Material for the task:

※ ※ ※

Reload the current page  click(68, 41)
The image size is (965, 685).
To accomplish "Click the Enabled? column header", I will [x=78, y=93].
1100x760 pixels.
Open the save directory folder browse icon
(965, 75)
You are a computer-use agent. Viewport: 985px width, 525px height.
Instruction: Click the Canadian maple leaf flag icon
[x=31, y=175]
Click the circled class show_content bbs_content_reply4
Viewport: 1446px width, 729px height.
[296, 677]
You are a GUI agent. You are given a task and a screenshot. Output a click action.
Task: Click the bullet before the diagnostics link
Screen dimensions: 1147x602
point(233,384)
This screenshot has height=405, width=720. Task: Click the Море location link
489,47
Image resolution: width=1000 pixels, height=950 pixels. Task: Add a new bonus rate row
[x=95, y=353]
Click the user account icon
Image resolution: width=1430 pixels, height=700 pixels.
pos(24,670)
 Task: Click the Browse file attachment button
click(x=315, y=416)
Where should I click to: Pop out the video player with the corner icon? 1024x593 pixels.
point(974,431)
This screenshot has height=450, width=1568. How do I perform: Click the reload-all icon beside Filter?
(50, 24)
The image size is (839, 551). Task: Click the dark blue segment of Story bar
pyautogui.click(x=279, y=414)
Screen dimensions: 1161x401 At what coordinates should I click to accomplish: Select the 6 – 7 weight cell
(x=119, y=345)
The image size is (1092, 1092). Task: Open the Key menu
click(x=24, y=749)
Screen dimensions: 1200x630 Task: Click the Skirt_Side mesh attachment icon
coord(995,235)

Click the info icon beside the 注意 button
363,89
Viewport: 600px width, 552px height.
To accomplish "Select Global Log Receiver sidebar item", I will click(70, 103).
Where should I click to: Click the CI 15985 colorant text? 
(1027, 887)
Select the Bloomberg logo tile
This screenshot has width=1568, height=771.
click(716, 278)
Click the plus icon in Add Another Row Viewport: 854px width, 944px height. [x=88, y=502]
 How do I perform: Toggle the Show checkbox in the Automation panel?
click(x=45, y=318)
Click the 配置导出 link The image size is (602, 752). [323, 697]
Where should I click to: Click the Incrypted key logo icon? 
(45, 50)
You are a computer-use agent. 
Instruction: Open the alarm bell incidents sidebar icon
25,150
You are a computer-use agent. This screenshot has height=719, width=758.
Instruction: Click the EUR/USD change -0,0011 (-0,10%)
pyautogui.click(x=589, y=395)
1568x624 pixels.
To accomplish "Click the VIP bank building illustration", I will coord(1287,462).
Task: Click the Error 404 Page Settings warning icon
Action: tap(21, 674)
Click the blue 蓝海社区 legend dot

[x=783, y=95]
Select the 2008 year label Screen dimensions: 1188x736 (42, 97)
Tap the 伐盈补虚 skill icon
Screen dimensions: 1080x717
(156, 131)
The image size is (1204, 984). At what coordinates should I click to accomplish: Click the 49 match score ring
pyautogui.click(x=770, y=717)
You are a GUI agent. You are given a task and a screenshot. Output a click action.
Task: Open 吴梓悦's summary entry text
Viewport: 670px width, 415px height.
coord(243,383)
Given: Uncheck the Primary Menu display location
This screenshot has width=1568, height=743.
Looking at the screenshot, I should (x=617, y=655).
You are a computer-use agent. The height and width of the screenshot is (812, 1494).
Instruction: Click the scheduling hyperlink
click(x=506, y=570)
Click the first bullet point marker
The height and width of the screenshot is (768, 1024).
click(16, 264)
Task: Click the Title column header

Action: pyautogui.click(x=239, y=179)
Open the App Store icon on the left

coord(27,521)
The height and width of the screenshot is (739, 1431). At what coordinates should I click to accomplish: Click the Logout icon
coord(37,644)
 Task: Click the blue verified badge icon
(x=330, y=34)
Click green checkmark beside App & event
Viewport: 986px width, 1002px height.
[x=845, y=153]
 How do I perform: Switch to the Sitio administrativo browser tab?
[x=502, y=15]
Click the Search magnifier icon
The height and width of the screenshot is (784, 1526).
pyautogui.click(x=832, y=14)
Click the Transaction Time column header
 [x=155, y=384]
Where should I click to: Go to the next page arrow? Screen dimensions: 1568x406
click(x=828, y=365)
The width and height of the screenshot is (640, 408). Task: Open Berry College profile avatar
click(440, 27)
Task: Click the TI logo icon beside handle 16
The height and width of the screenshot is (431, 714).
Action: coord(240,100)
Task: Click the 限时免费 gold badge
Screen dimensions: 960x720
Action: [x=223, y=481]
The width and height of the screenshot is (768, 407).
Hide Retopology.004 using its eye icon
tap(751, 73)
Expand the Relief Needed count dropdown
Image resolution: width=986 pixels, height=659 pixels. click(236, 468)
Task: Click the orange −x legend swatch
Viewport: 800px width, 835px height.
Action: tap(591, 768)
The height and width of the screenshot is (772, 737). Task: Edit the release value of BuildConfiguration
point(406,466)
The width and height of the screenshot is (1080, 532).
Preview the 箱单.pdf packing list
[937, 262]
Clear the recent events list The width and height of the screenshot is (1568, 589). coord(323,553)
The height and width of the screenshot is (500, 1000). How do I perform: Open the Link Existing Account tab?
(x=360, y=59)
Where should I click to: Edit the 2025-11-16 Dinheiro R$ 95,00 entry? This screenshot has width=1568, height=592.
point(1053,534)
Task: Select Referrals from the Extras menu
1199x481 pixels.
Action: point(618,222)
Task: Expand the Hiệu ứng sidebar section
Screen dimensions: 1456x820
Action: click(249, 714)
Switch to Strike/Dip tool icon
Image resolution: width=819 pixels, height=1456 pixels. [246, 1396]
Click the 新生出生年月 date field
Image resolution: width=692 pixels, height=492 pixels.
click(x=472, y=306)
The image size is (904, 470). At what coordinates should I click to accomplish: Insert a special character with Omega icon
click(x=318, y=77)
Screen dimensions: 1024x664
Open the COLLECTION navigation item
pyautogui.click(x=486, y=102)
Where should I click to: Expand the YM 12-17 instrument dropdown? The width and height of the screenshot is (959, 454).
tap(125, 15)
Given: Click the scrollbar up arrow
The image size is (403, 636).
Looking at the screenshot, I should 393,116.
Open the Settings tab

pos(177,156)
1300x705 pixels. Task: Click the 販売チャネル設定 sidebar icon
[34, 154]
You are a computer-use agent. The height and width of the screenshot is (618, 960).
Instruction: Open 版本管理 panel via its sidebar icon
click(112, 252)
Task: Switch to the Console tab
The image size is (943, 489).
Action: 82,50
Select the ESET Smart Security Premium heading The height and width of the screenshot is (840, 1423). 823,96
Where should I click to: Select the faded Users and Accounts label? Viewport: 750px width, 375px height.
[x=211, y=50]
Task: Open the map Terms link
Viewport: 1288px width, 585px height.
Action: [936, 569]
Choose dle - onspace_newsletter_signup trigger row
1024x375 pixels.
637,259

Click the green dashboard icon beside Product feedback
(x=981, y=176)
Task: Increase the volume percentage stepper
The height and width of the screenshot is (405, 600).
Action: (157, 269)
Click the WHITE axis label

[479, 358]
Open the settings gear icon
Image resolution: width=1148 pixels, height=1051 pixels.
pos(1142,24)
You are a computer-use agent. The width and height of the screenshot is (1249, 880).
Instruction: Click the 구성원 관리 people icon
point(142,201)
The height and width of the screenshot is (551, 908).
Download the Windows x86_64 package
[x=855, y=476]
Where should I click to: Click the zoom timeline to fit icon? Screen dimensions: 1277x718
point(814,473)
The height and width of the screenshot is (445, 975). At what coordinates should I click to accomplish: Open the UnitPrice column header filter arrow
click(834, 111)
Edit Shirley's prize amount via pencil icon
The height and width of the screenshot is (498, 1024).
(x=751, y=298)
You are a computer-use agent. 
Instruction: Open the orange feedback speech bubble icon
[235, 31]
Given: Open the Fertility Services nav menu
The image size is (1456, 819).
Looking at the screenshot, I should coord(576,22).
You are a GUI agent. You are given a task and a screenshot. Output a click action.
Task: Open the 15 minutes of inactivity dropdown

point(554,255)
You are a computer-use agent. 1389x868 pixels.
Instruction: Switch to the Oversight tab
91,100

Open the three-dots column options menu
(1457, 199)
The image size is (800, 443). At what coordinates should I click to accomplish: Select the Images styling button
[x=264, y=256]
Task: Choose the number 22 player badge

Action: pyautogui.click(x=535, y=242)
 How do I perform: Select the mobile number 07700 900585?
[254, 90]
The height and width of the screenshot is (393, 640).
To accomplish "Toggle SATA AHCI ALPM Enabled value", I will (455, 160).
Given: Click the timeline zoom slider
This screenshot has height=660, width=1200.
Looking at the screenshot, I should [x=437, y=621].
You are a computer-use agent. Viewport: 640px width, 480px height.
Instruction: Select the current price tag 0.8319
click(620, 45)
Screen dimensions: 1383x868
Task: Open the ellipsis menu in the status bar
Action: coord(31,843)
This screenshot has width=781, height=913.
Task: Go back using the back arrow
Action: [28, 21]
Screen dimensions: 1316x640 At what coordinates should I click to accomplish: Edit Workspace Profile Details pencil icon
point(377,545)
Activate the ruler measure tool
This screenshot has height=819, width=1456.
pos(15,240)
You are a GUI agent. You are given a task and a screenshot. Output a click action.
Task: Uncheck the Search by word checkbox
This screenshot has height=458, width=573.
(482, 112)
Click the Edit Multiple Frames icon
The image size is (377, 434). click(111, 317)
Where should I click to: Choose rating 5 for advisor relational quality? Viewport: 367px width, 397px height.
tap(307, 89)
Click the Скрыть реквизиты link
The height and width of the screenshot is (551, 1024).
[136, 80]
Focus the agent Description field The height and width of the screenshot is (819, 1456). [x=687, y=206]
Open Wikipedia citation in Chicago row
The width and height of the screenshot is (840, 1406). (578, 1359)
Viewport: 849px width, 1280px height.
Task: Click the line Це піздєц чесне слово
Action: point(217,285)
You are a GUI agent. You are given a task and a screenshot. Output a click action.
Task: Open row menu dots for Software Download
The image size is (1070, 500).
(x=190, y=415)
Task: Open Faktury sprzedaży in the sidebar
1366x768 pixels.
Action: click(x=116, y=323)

※ ※ ※

Exercise: In the records above, how many lines contain the string "field"? Only that number should be written.

Response to this task: 2